TASK TO CARRY OUT
Copy out the records word for word, from the line containing "You are a computer-use agent." through the line containing "[x=578, y=48]", and leave the pictures out of your answer.

[Start of RECORDS SUPPLIED]

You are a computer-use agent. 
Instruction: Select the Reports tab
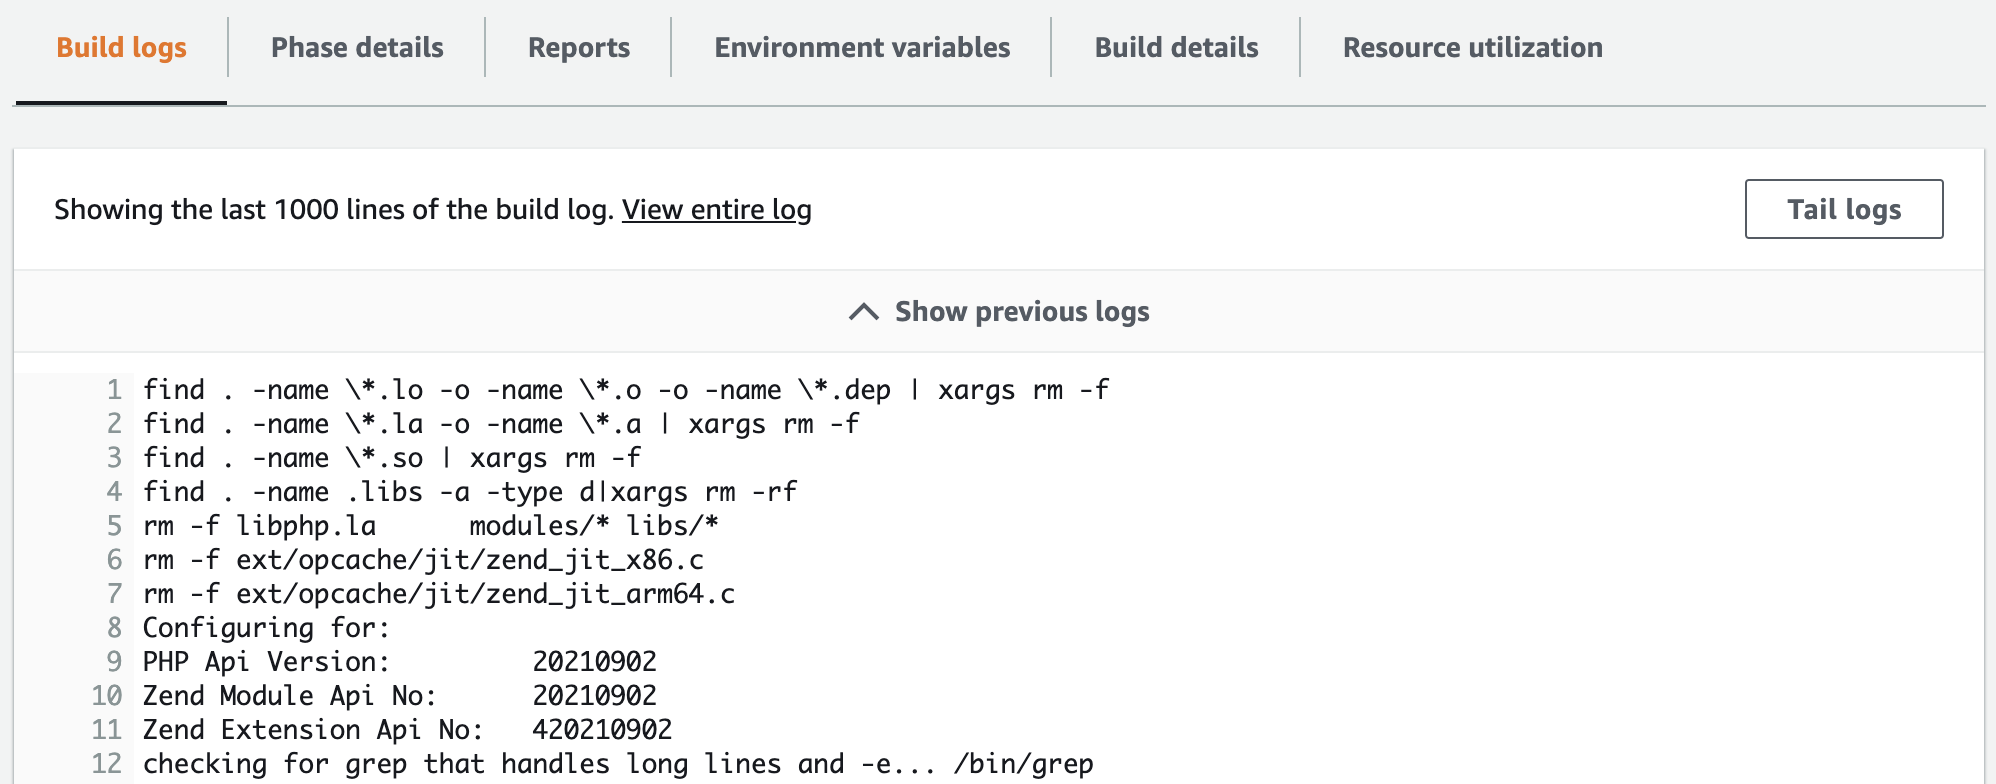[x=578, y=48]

[End of RECORDS SUPPLIED]
[Start of RECORDS SUPPLIED]

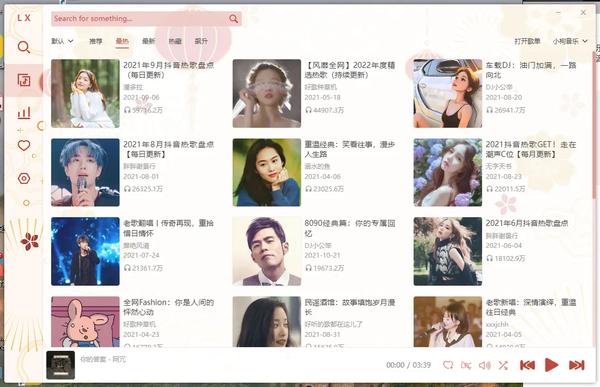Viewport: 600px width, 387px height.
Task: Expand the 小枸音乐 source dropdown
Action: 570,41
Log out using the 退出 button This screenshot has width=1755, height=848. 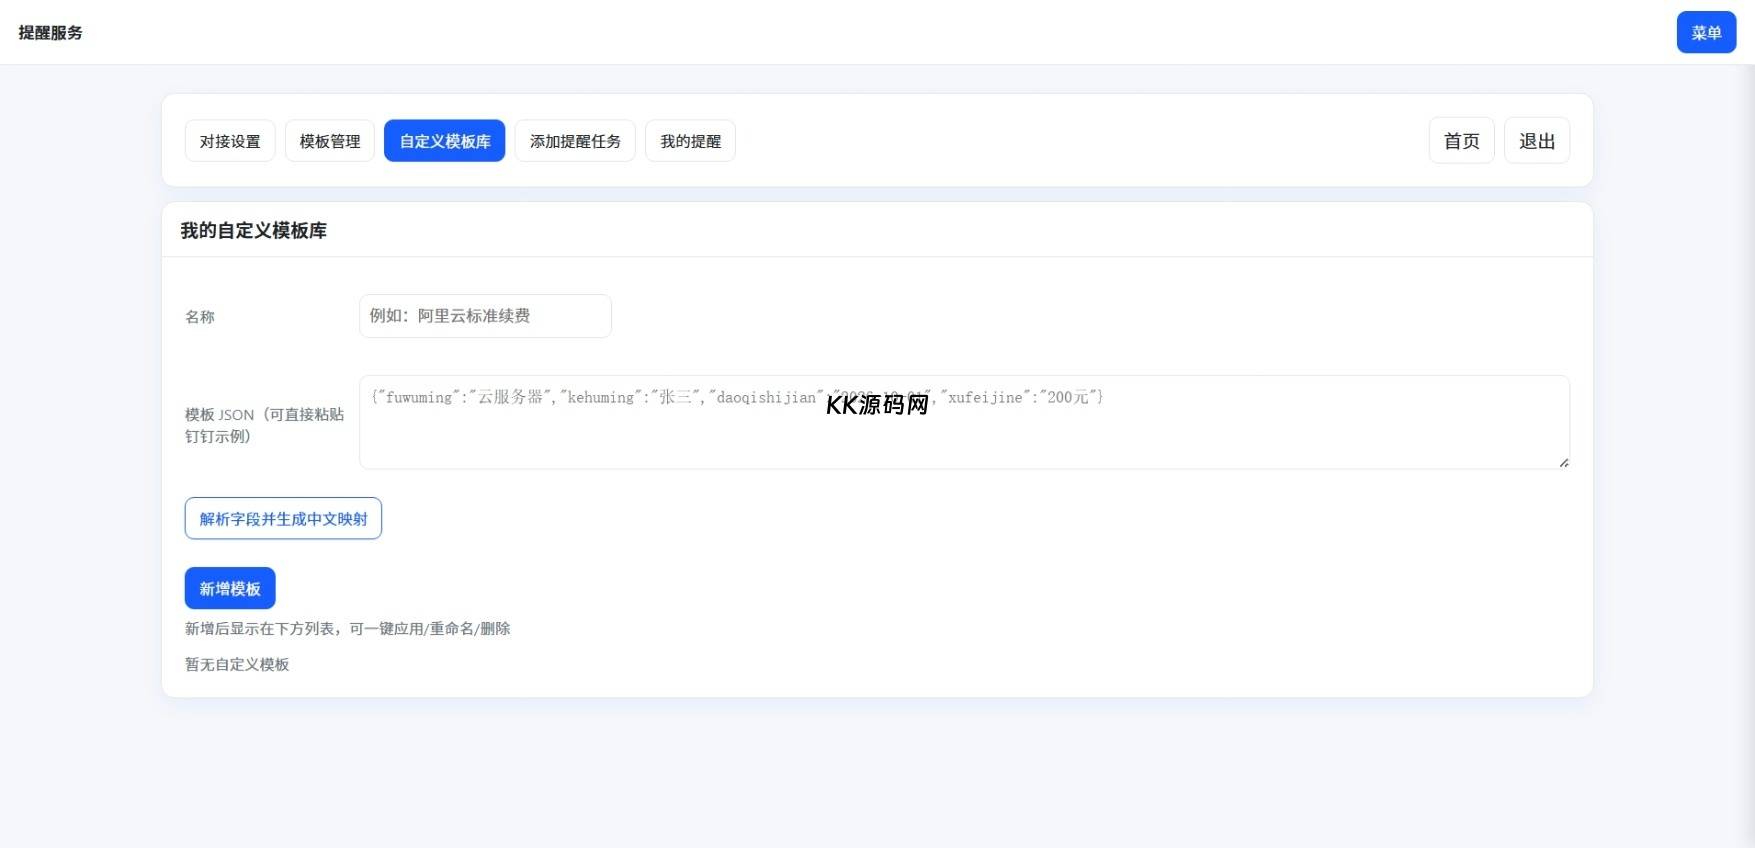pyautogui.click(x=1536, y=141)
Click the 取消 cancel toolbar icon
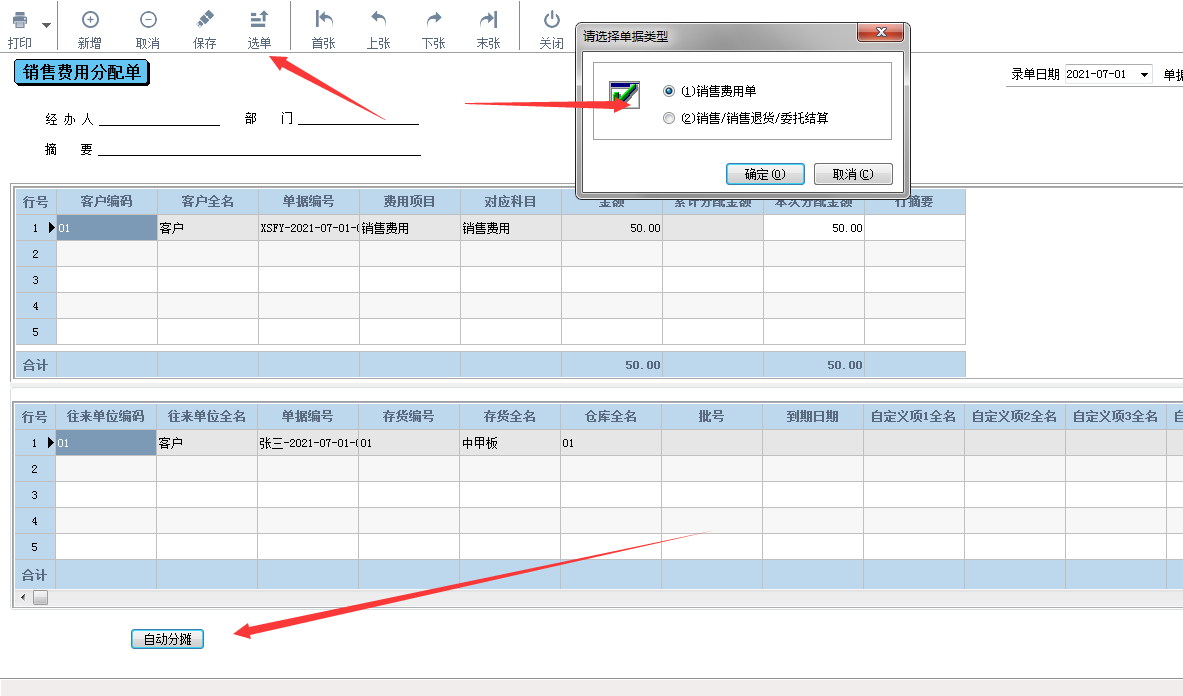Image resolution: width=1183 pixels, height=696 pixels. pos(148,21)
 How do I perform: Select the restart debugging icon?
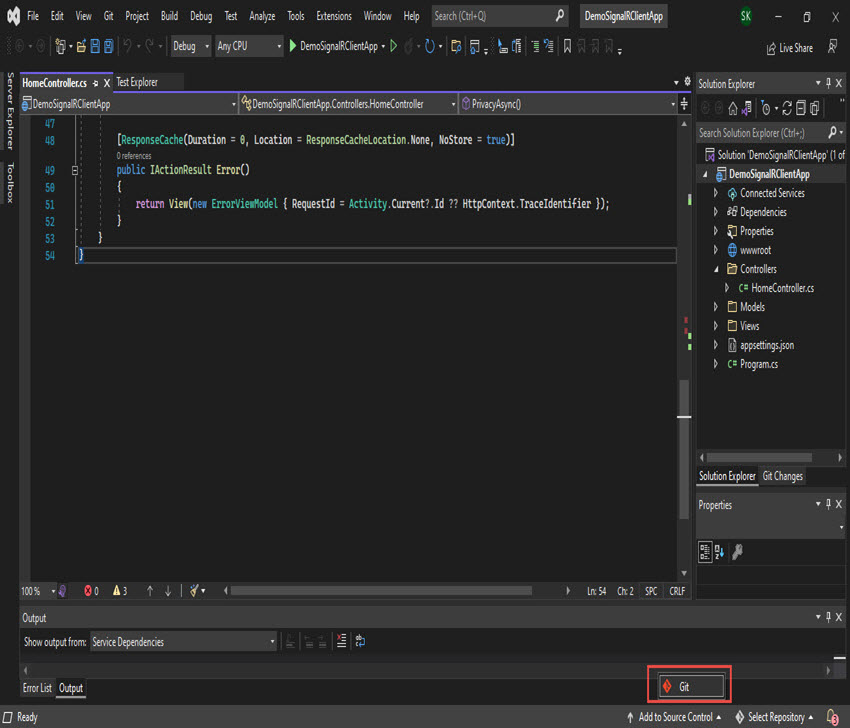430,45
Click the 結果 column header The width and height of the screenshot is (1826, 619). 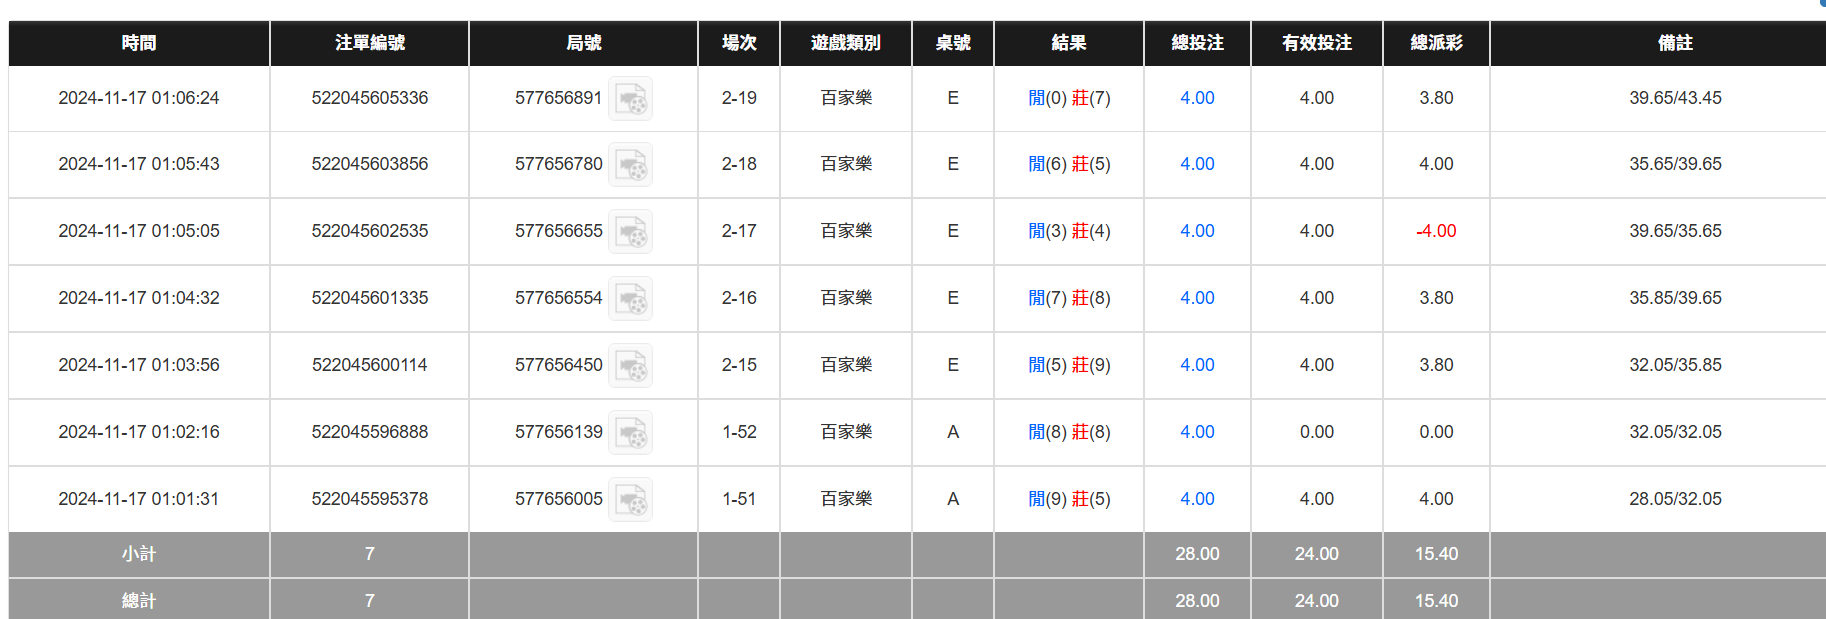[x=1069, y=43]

[End of RECORDS SUPPLIED]
[Start of RECORDS SUPPLIED]

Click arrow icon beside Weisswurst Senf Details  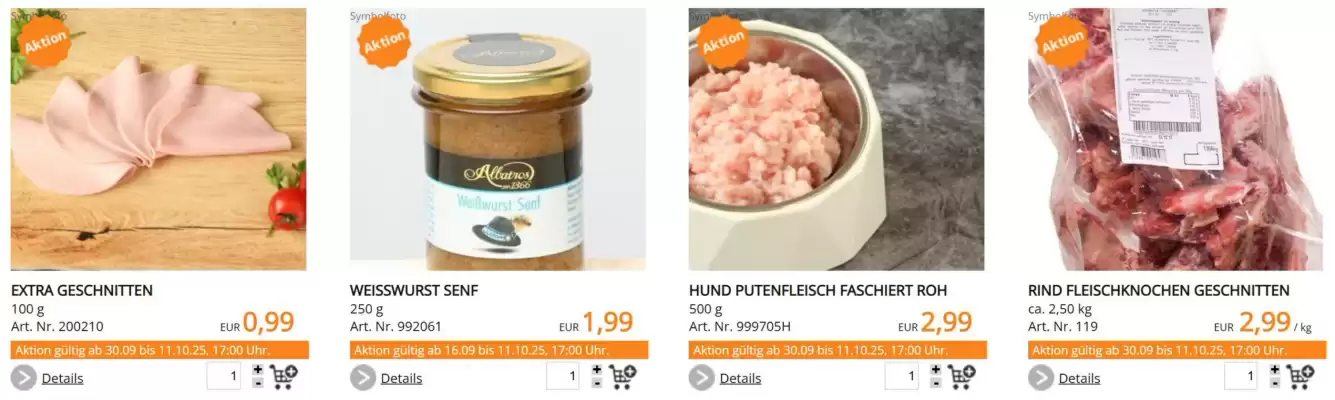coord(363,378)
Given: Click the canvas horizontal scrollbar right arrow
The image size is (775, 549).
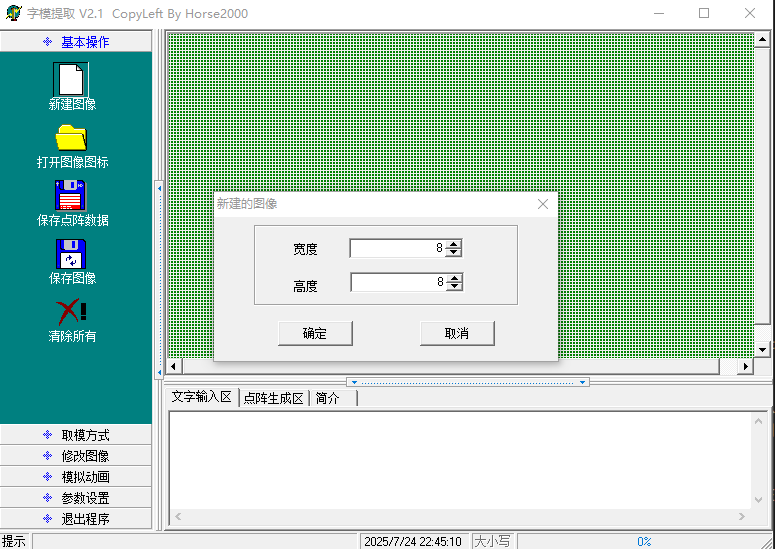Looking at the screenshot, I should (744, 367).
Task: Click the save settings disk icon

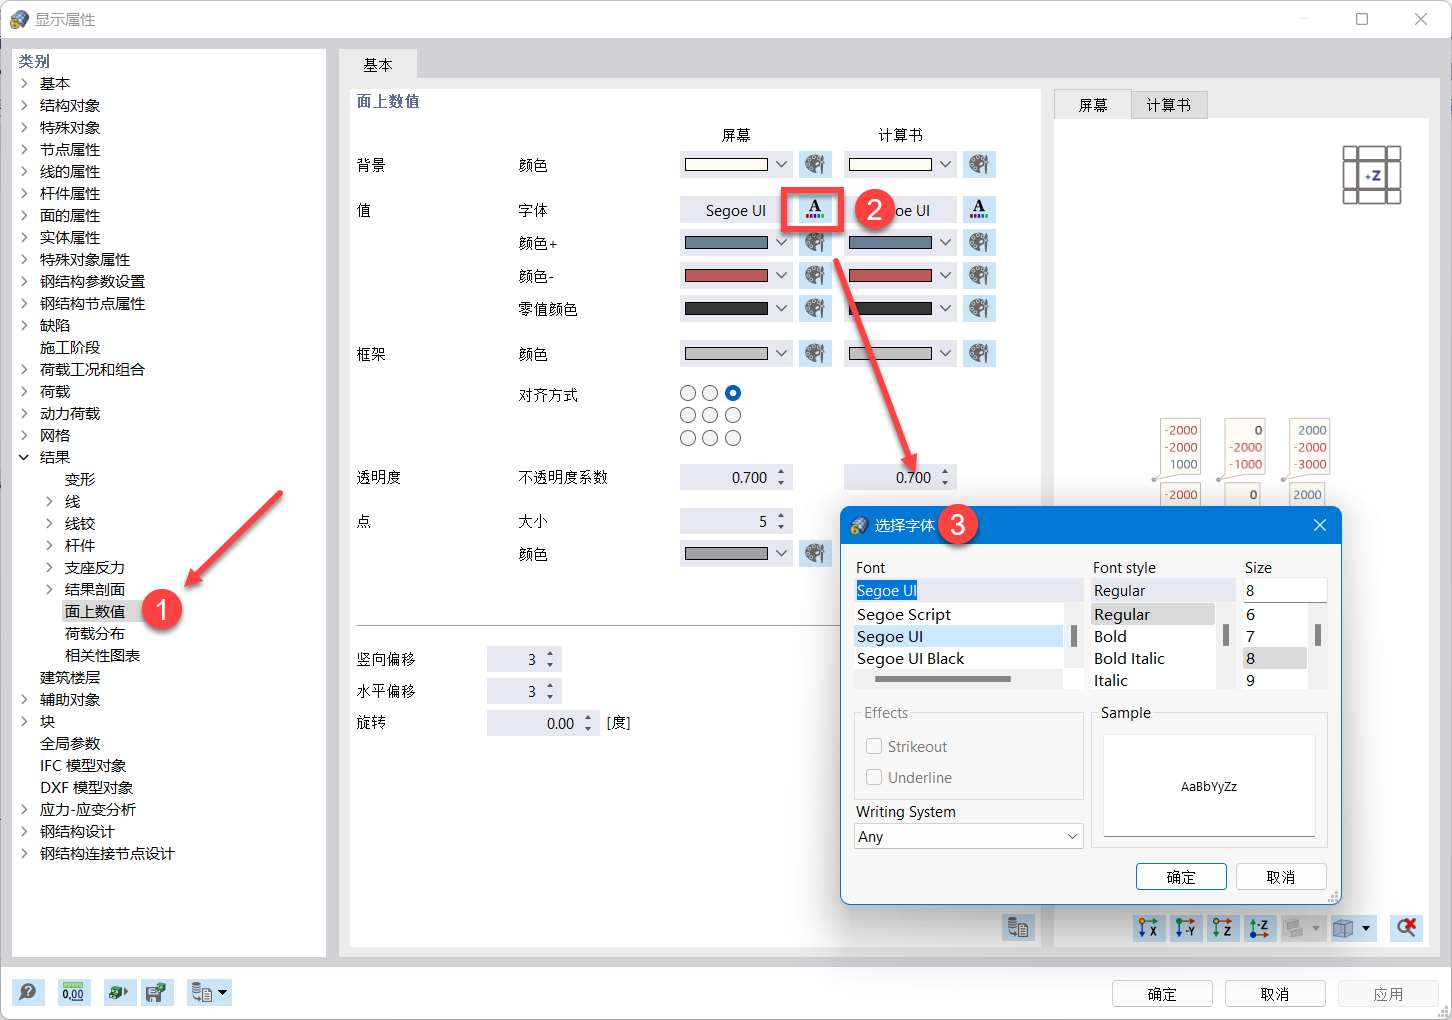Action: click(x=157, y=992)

[End of RECORDS SUPPLIED]

RESPONSE FOR THIS EXERCISE
You are a computer-use agent. 
Instruction: Select the Reports tab
[x=578, y=48]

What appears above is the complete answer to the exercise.